[Items start]

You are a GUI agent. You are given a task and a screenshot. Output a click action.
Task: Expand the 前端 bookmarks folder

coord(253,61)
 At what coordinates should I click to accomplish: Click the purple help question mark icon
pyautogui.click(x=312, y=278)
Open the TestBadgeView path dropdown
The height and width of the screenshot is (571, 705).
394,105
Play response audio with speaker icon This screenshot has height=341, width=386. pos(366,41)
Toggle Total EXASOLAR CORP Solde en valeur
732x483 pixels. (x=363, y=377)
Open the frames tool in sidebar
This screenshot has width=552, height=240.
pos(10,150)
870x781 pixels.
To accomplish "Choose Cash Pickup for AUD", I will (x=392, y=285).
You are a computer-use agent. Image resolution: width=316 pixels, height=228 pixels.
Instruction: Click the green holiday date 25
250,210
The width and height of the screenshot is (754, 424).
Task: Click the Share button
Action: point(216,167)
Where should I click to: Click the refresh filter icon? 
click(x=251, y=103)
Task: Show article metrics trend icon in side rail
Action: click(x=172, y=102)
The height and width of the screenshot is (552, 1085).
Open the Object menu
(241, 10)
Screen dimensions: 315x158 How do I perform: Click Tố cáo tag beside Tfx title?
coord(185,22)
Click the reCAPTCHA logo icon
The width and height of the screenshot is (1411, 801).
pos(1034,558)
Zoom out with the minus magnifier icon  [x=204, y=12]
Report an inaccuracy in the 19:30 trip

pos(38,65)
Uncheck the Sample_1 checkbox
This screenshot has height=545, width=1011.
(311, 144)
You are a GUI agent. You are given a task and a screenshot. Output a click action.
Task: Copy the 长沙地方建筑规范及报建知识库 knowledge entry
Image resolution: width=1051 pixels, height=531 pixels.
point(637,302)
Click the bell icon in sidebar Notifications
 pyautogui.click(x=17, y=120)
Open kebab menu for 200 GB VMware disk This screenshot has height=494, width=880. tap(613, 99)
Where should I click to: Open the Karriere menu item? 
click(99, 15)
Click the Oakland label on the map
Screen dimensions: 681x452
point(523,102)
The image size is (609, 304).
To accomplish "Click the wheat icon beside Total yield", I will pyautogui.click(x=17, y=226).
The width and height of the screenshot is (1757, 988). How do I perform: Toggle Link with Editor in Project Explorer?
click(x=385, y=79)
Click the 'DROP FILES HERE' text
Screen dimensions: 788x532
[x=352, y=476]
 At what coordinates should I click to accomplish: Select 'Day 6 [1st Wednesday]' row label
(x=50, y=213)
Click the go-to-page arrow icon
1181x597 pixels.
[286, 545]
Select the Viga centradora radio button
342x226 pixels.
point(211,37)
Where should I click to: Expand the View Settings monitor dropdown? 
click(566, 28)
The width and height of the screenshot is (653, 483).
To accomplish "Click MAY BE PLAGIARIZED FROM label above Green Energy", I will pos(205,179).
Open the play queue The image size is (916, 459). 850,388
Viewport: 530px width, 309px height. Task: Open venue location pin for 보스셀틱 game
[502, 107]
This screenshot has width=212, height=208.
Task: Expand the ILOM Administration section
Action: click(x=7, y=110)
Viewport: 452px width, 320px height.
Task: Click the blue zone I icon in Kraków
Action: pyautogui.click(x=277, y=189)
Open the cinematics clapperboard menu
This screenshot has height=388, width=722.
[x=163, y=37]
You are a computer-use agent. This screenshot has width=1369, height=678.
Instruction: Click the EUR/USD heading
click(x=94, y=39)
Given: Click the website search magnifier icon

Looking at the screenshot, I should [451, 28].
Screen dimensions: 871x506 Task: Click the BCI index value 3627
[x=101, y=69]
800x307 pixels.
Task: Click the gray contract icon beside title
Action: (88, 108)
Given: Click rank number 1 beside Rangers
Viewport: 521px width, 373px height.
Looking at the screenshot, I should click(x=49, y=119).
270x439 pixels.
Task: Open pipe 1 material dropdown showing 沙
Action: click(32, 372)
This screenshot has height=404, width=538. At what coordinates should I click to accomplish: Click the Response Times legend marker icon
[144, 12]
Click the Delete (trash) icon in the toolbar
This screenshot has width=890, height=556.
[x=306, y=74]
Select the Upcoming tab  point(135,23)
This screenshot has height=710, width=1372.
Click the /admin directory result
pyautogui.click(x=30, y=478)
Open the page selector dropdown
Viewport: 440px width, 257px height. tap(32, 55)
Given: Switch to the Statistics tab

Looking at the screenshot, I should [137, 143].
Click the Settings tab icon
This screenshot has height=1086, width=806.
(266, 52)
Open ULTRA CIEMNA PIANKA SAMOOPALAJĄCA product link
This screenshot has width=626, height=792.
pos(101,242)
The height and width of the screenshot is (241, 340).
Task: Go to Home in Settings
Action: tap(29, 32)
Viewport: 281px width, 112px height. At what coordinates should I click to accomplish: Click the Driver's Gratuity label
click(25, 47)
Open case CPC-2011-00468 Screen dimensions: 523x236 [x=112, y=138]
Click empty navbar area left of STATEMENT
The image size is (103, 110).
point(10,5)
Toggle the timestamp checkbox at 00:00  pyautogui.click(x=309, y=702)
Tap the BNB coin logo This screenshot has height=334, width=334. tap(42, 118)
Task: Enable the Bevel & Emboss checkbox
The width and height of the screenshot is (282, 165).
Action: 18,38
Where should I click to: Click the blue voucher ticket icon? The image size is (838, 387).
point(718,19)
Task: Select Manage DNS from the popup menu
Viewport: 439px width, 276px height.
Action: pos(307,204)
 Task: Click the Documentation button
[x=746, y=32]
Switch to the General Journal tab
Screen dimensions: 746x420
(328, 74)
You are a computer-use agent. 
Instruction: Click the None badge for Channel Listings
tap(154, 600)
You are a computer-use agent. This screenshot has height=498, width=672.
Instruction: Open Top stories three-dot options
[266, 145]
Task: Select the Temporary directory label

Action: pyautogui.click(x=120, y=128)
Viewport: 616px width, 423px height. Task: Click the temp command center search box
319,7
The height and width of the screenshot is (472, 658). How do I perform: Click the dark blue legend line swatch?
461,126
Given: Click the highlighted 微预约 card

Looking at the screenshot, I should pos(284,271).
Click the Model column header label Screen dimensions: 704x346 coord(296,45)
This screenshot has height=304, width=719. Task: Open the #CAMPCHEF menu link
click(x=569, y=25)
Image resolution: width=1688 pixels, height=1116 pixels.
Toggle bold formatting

[Items end]

Rewrite the lines above, swapping "kebab menu" for "overflow menu" and leaving everything else unchanged.

◆ Full output:
You are a GUI agent. You are given a task and a screenshot. Output a click action.
Task: Expand the 前端 bookmarks folder

coord(253,61)
 At what coordinates should I click to accomplish: Click the purple help question mark icon
pyautogui.click(x=312, y=278)
Open the TestBadgeView path dropdown
The height and width of the screenshot is (571, 705).
394,105
Play response audio with speaker icon This screenshot has height=341, width=386. pos(366,41)
Toggle Total EXASOLAR CORP Solde en valeur
732x483 pixels. (x=363, y=377)
Open the frames tool in sidebar
This screenshot has width=552, height=240.
pos(10,150)
870x781 pixels.
To accomplish "Choose Cash Pickup for AUD", I will (x=392, y=285).
You are a computer-use agent. Image resolution: width=316 pixels, height=228 pixels.
Instruction: Click the green holiday date 25
250,210
The width and height of the screenshot is (754, 424).
Task: Click the Share button
Action: point(216,167)
Where should I click to: Click the refresh filter icon? 
click(x=251, y=103)
Task: Show article metrics trend icon in side rail
Action: click(x=172, y=102)
The height and width of the screenshot is (552, 1085).
Open the Object menu
(241, 10)
Screen dimensions: 315x158 How do I perform: Click Tố cáo tag beside Tfx title?
coord(185,22)
Click the reCAPTCHA logo icon
The width and height of the screenshot is (1411, 801).
pos(1034,558)
Zoom out with the minus magnifier icon  [x=204, y=12]
Report an inaccuracy in the 19:30 trip

pos(38,65)
Uncheck the Sample_1 checkbox
This screenshot has height=545, width=1011.
(311, 144)
You are a GUI agent. You are given a task and a screenshot. Output a click action.
Task: Copy the 长沙地方建筑规范及报建知识库 knowledge entry
Image resolution: width=1051 pixels, height=531 pixels.
point(637,302)
Click the bell icon in sidebar Notifications
 pyautogui.click(x=17, y=120)
Open overflow menu for 200 GB VMware disk This screenshot has height=494, width=880. tap(613, 99)
Where should I click to: Open the Karriere menu item? 
click(99, 15)
Click the Oakland label on the map
Screen dimensions: 681x452
point(523,102)
The image size is (609, 304).
To accomplish "Click the wheat icon beside Total yield", I will pyautogui.click(x=17, y=226).
The width and height of the screenshot is (1757, 988). How do I perform: Toggle Link with Editor in Project Explorer?
click(x=385, y=79)
Click the 'DROP FILES HERE' text
Screen dimensions: 788x532
[x=352, y=476]
 At what coordinates should I click to accomplish: Select 'Day 6 [1st Wednesday]' row label
(x=50, y=213)
Click the go-to-page arrow icon
1181x597 pixels.
[286, 545]
Select the Viga centradora radio button
342x226 pixels.
point(211,37)
Where should I click to: Expand the View Settings monitor dropdown? 
click(566, 28)
The width and height of the screenshot is (653, 483).
To accomplish "Click MAY BE PLAGIARIZED FROM label above Green Energy", I will pos(205,179).
Open the play queue The image size is (916, 459). 850,388
Viewport: 530px width, 309px height. Task: Open venue location pin for 보스셀틱 game
[502, 107]
This screenshot has width=212, height=208.
Task: Expand the ILOM Administration section
Action: click(x=7, y=110)
Viewport: 452px width, 320px height.
Task: Click the blue zone I icon in Kraków
Action: pyautogui.click(x=277, y=189)
Open the cinematics clapperboard menu
This screenshot has height=388, width=722.
[x=163, y=37]
You are a computer-use agent. This screenshot has width=1369, height=678.
Instruction: Click the EUR/USD heading
click(x=94, y=39)
Given: Click the website search magnifier icon

Looking at the screenshot, I should [451, 28].
Screen dimensions: 871x506 Task: Click the BCI index value 3627
[x=101, y=69]
800x307 pixels.
Task: Click the gray contract icon beside title
Action: (88, 108)
Given: Click rank number 1 beside Rangers
Viewport: 521px width, 373px height.
Looking at the screenshot, I should click(x=49, y=119).
270x439 pixels.
Task: Open pipe 1 material dropdown showing 沙
Action: click(32, 372)
This screenshot has height=404, width=538. At what coordinates should I click to accomplish: Click the Response Times legend marker icon
[144, 12]
Click the Delete (trash) icon in the toolbar
This screenshot has width=890, height=556.
[x=306, y=74]
Select the Upcoming tab  point(135,23)
This screenshot has height=710, width=1372.
Click the /admin directory result
pyautogui.click(x=30, y=478)
Open the page selector dropdown
Viewport: 440px width, 257px height. tap(32, 55)
Given: Switch to the Statistics tab

Looking at the screenshot, I should [137, 143].
Click the Settings tab icon
This screenshot has height=1086, width=806.
(266, 52)
Open ULTRA CIEMNA PIANKA SAMOOPALAJĄCA product link
This screenshot has width=626, height=792.
pos(101,242)
The height and width of the screenshot is (241, 340).
Task: Go to Home in Settings
Action: tap(29, 32)
Viewport: 281px width, 112px height. At what coordinates should I click to accomplish: Click the Driver's Gratuity label
click(25, 47)
Open case CPC-2011-00468 Screen dimensions: 523x236 [x=112, y=138]
Click empty navbar area left of STATEMENT
The image size is (103, 110).
point(10,5)
Toggle the timestamp checkbox at 00:00  pyautogui.click(x=309, y=702)
Tap the BNB coin logo This screenshot has height=334, width=334. tap(42, 118)
Task: Enable the Bevel & Emboss checkbox
The width and height of the screenshot is (282, 165).
Action: 18,38
Where should I click to: Click the blue voucher ticket icon? The image size is (838, 387).
point(718,19)
Task: Select Manage DNS from the popup menu
Viewport: 439px width, 276px height.
Action: pos(307,204)
 Task: Click the Documentation button
[x=746, y=32]
Switch to the General Journal tab
Screen dimensions: 746x420
(328, 74)
You are a computer-use agent. 
Instruction: Click the None badge for Channel Listings
tap(154, 600)
You are a computer-use agent. This screenshot has height=498, width=672.
Instruction: Open Top stories three-dot options
[266, 145]
Task: Select the Temporary directory label

Action: pyautogui.click(x=120, y=128)
Viewport: 616px width, 423px height. Task: Click the temp command center search box
319,7
The height and width of the screenshot is (472, 658). How do I perform: Click the dark blue legend line swatch?
461,126
Given: Click the highlighted 微预约 card

Looking at the screenshot, I should pos(284,271).
Click the Model column header label Screen dimensions: 704x346 coord(296,45)
This screenshot has height=304, width=719. Task: Open the #CAMPCHEF menu link
click(x=569, y=25)
Image resolution: width=1688 pixels, height=1116 pixels.
Toggle bold formatting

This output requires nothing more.